--- What you need to do ---
A partial copy is required: transcribe exactly the lines from the one containing "The width and" through the last line below, without any pictures.

--- Available records ---

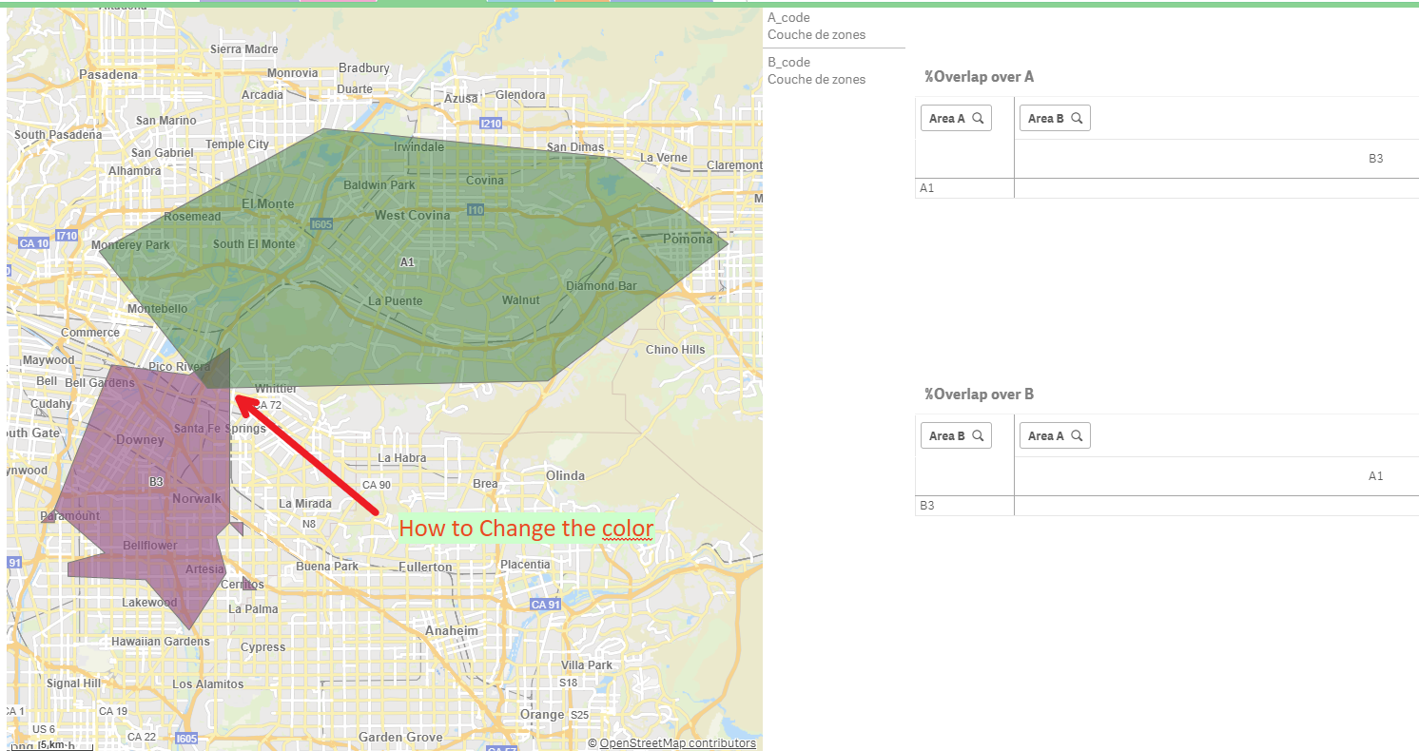This screenshot has height=751, width=1419.
Task: Click the A_code Couche de zones filter pane
Action: pos(834,26)
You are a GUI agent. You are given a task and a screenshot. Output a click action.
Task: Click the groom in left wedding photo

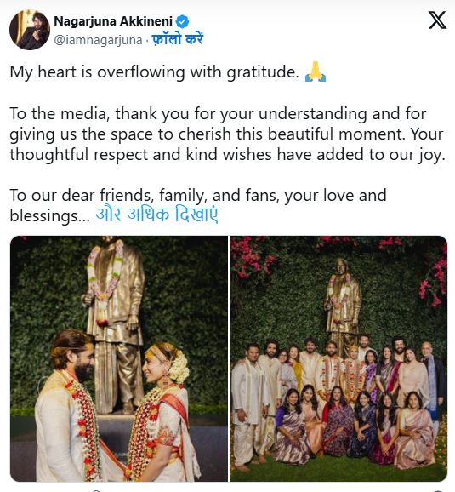[71, 408]
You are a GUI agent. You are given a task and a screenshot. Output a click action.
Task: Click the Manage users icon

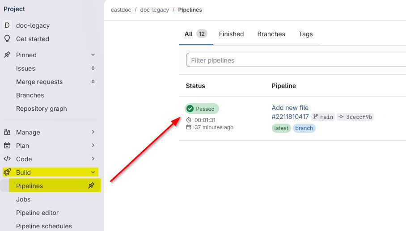[7, 132]
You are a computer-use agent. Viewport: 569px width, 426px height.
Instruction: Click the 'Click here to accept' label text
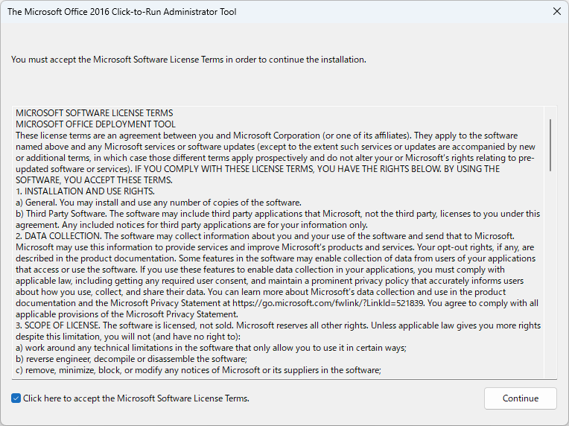click(136, 398)
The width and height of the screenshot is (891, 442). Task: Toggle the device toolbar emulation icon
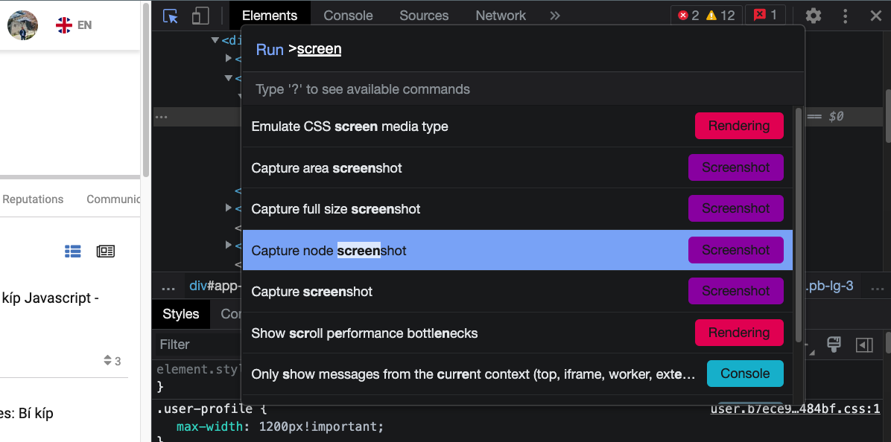coord(198,15)
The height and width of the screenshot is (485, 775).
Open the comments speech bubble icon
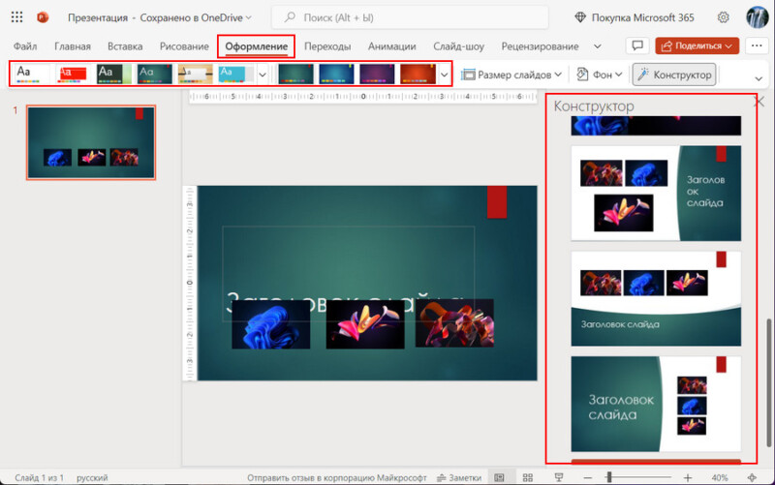(x=637, y=45)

--- Answer to the problem ---
The width and height of the screenshot is (891, 442). Task: Toggle the device toolbar emulation icon
coord(198,15)
The height and width of the screenshot is (485, 775).
Open the comments speech bubble icon
(x=637, y=45)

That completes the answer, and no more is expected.